In December, POA Lakes & Fisheries Superintendent Rick Echols decides which lake needs the habitat. He rotates the location between the lakes -- although the larger lakes will get more trees -- and announces where residents can drop off their Christmas trees. This year it's Pontoon Park on Lake Windsor. Through the month of January the trees are piled up at the designated location.
In recent years, local retailers have joined the effort. Recently, almost 200 unsold trees were donated by Walmart and Tractor Supply, Echols said. Hundreds more come in one at a time from area residents.
Christmas trees are accepted until the first of February, but they need to be free of all ornaments and tinsel, he said.
He usually calls around and finds a retailer who will donate concrete blocks as well.

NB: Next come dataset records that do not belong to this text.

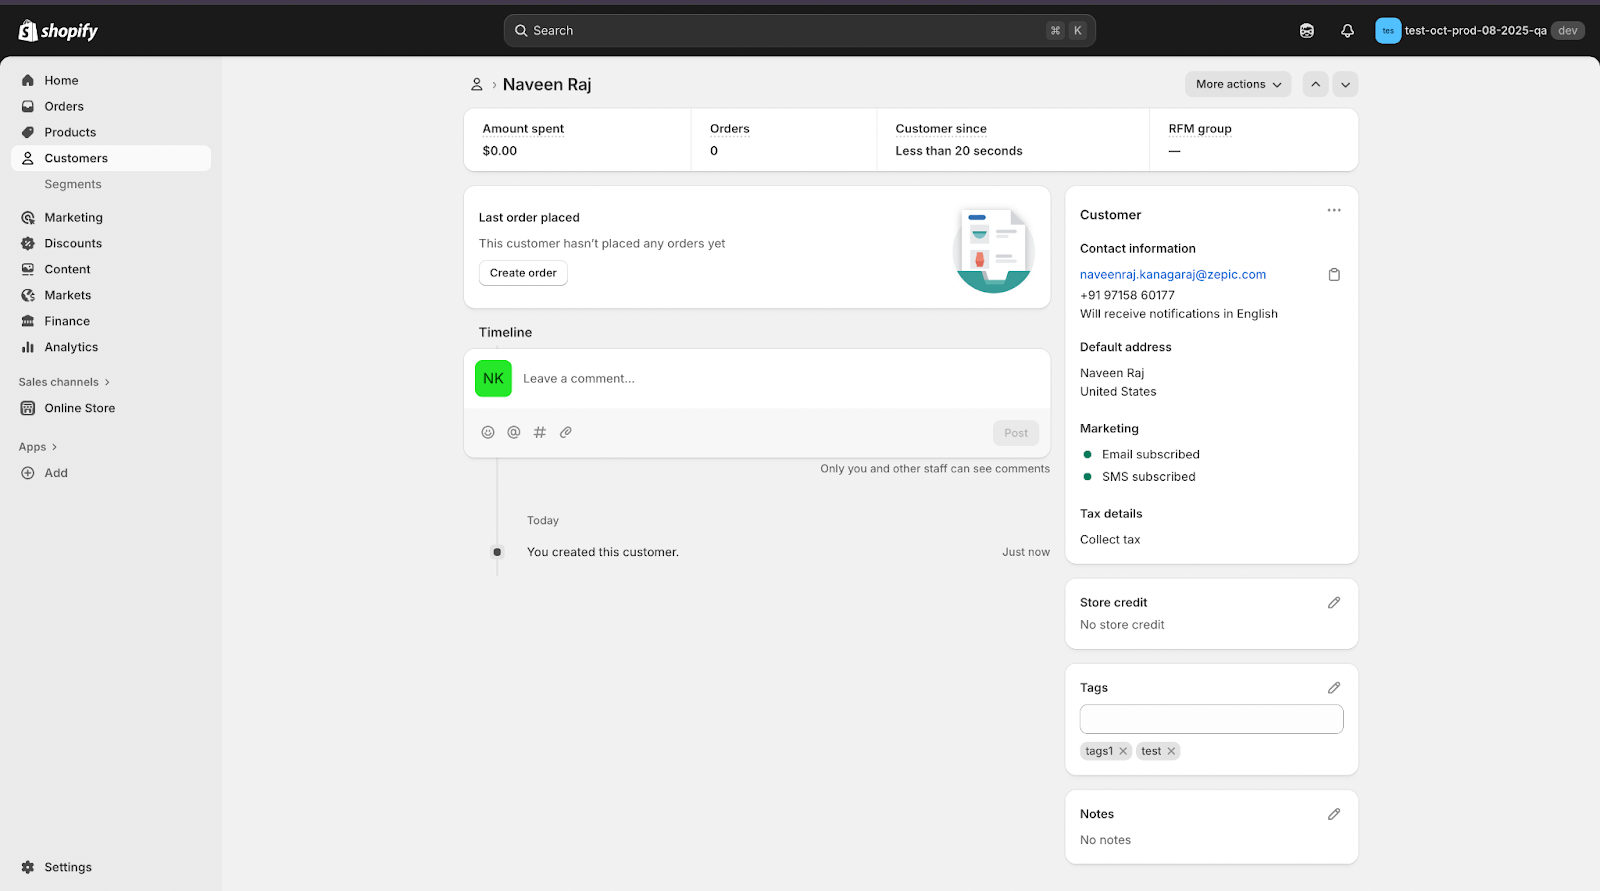1600x891 pixels.
Task: Remove the test tag
Action: point(1171,752)
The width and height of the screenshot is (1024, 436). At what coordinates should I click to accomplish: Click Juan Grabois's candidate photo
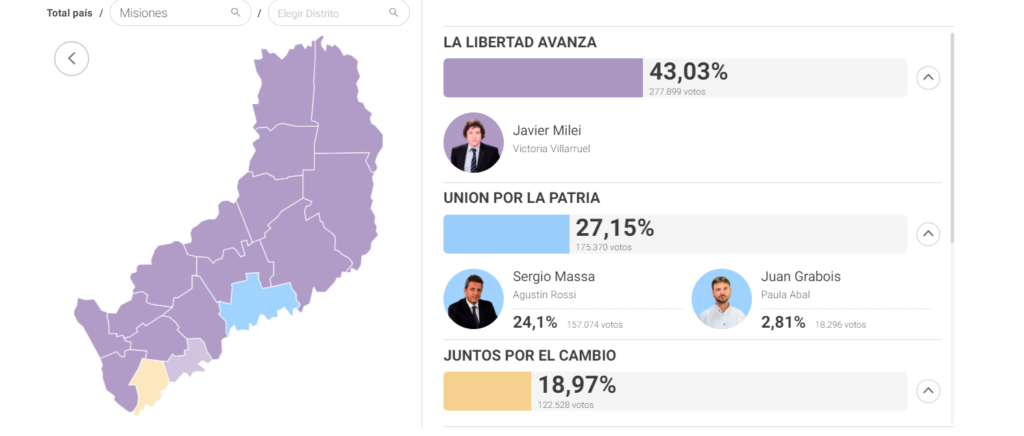pos(721,298)
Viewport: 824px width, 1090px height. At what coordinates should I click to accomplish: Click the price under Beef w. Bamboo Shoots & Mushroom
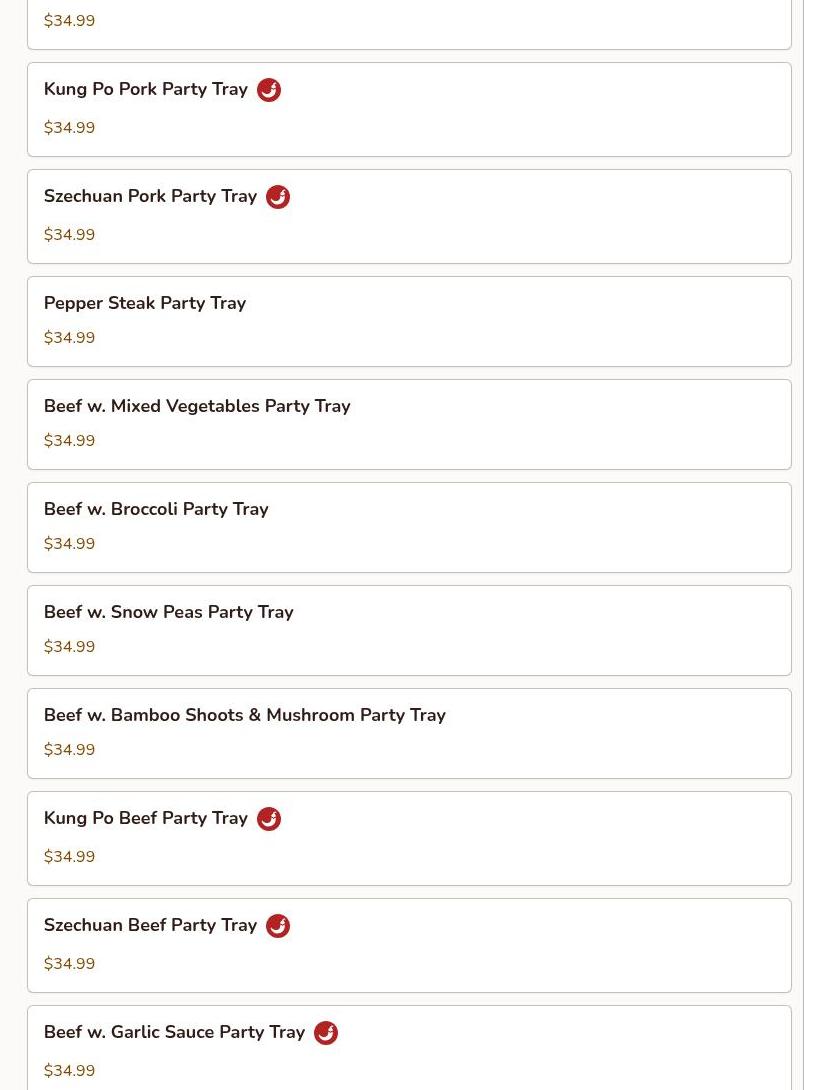click(70, 750)
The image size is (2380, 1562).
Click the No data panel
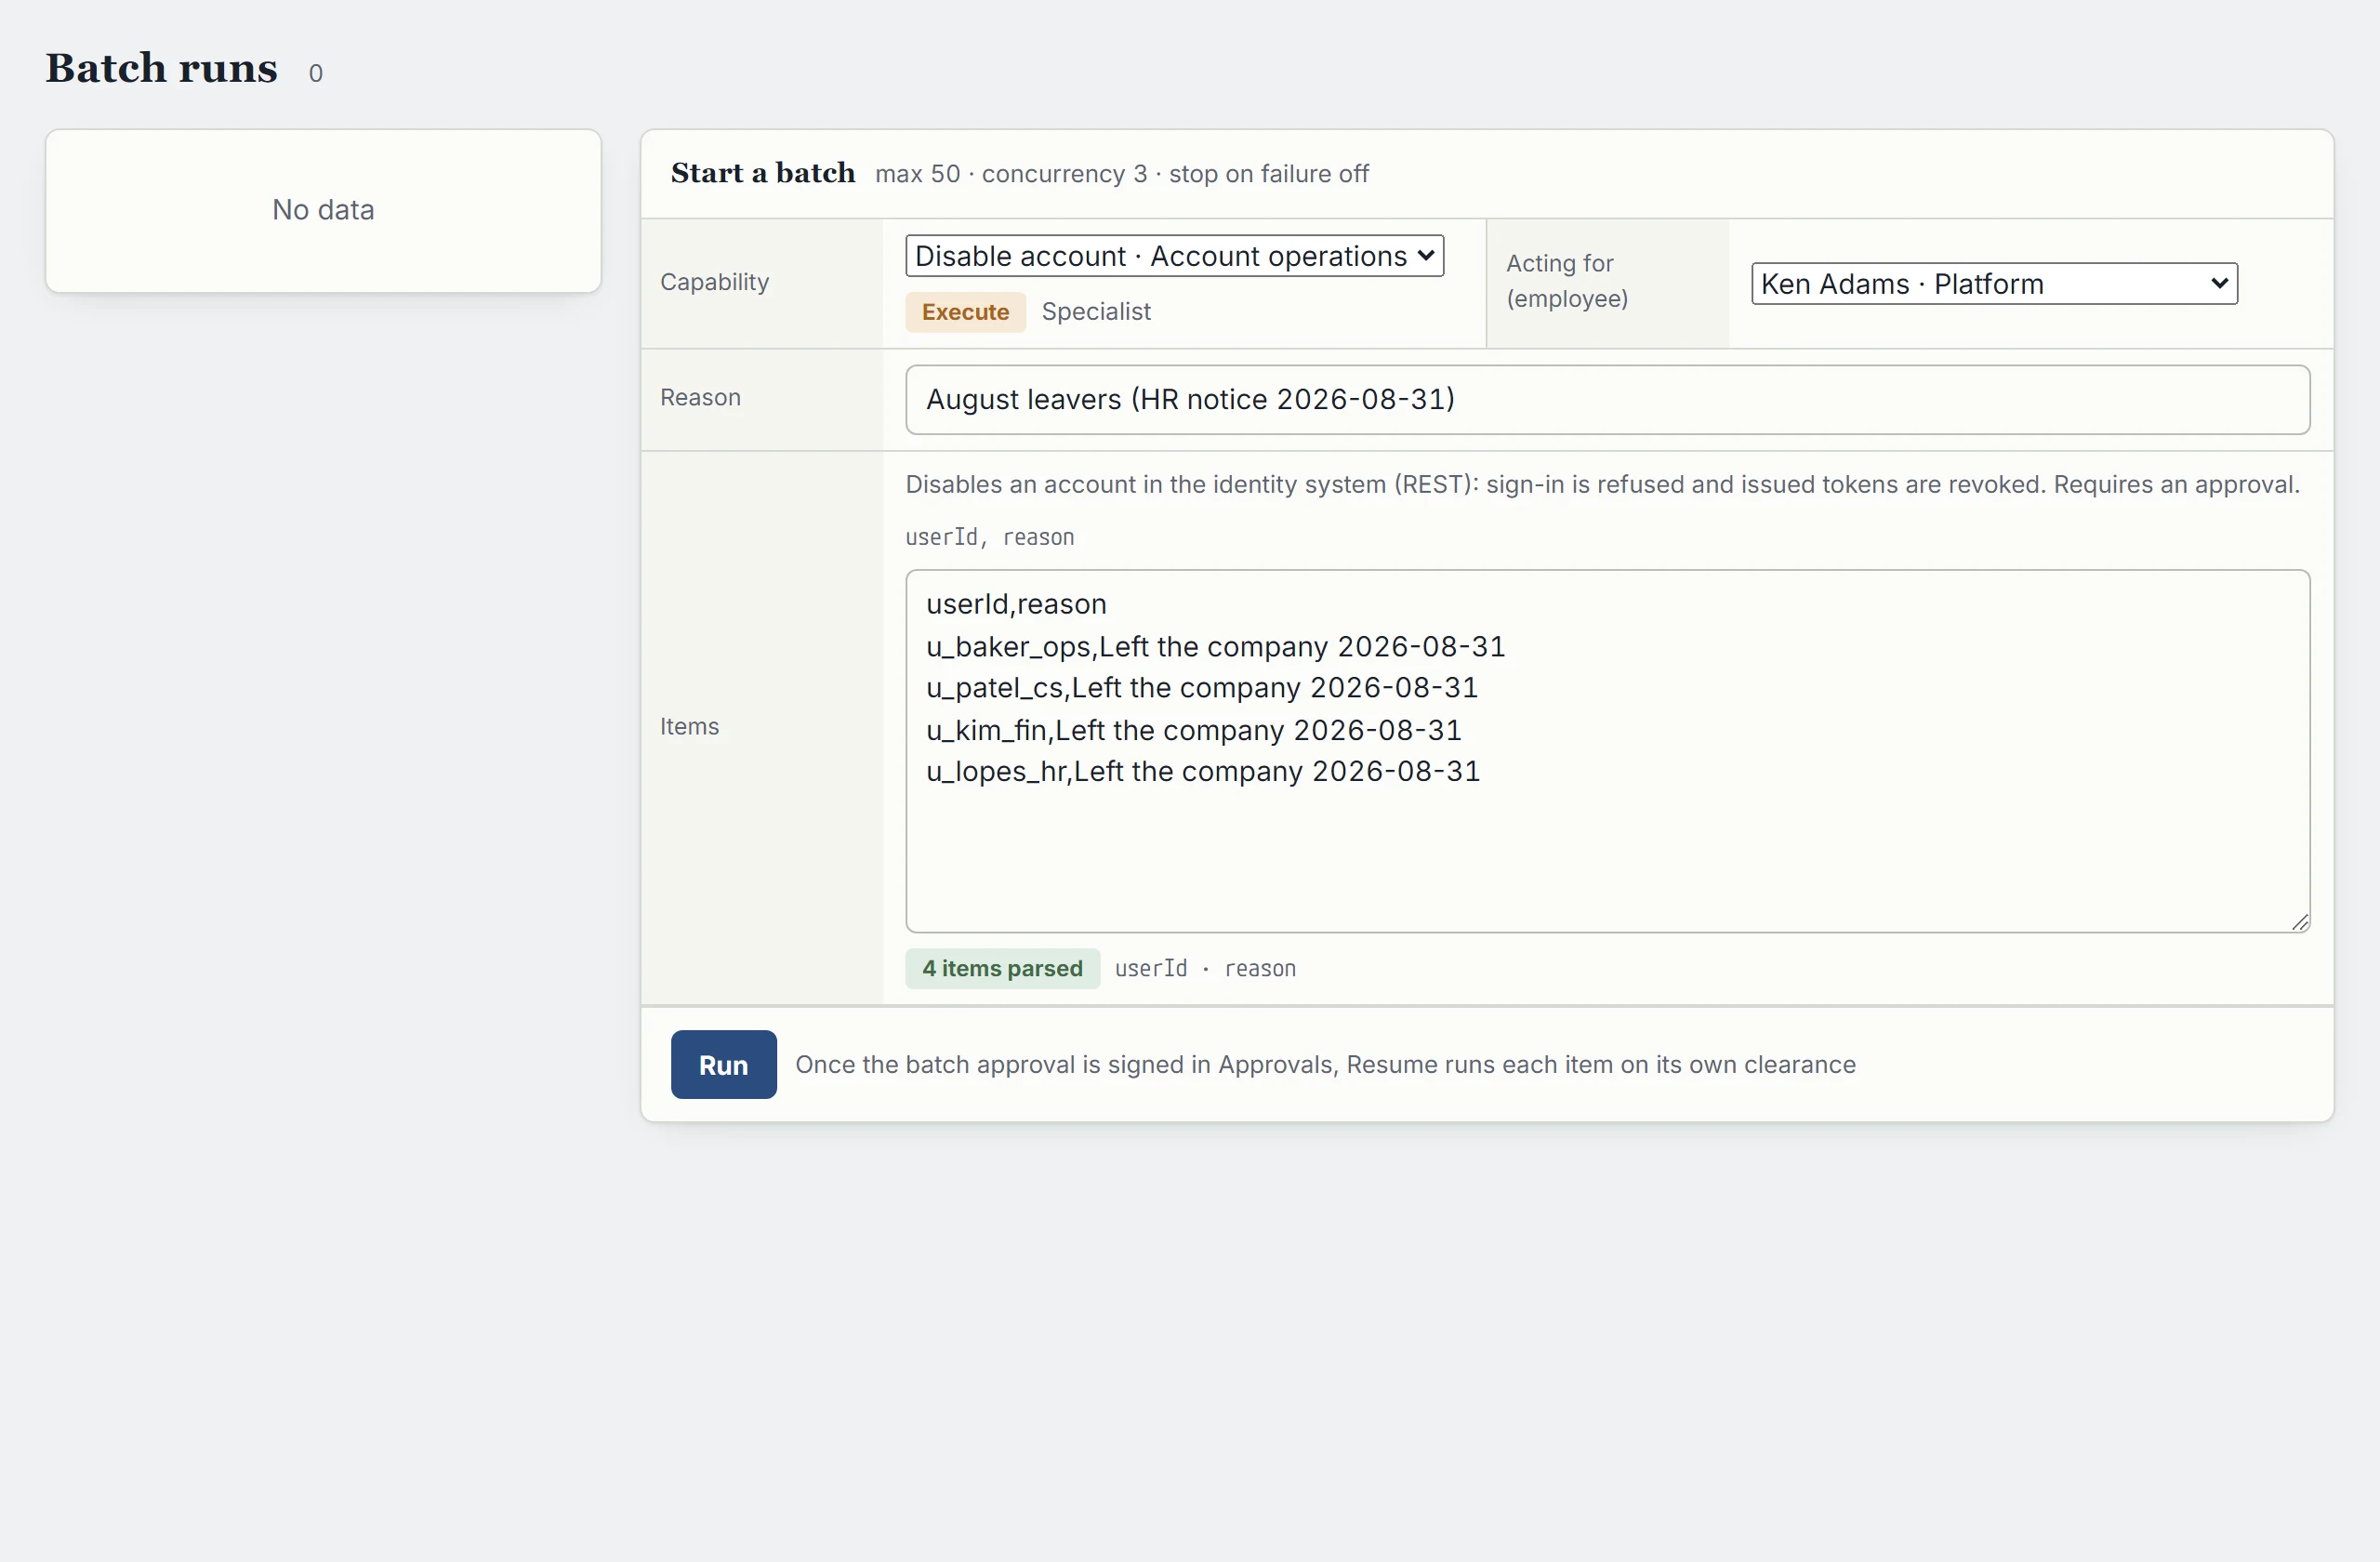pyautogui.click(x=323, y=210)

Eventually, each tree is wired to a concrete block, loaded on one of the POA's working boats and sunk somewhere close to the collection point.
In the past, members of the Fly Tyers have helped sink the trees -- as many as 500 trees a year.
Christmas trees, he explained, make good fish habitat. Fish are attracted to the trees which provide some shelter from larger, predatory fish. Eventually, the bark of the trees will provide some nutrients as well.
Although the trees are never pulled back up, after a few years they decompose in the water and are no longer effective as habitat. With seven lakes needing habitat, the Christmas tree project will continue indefinitely.
While some anglers like to keep their favorite spots secret, that's not the case with the POA. Echols is happy to share the location of the fish habitat with anyone who asks. He plans to publish an updated map as soon as he can develop it. There are still some older maps of fish habitat around, he said.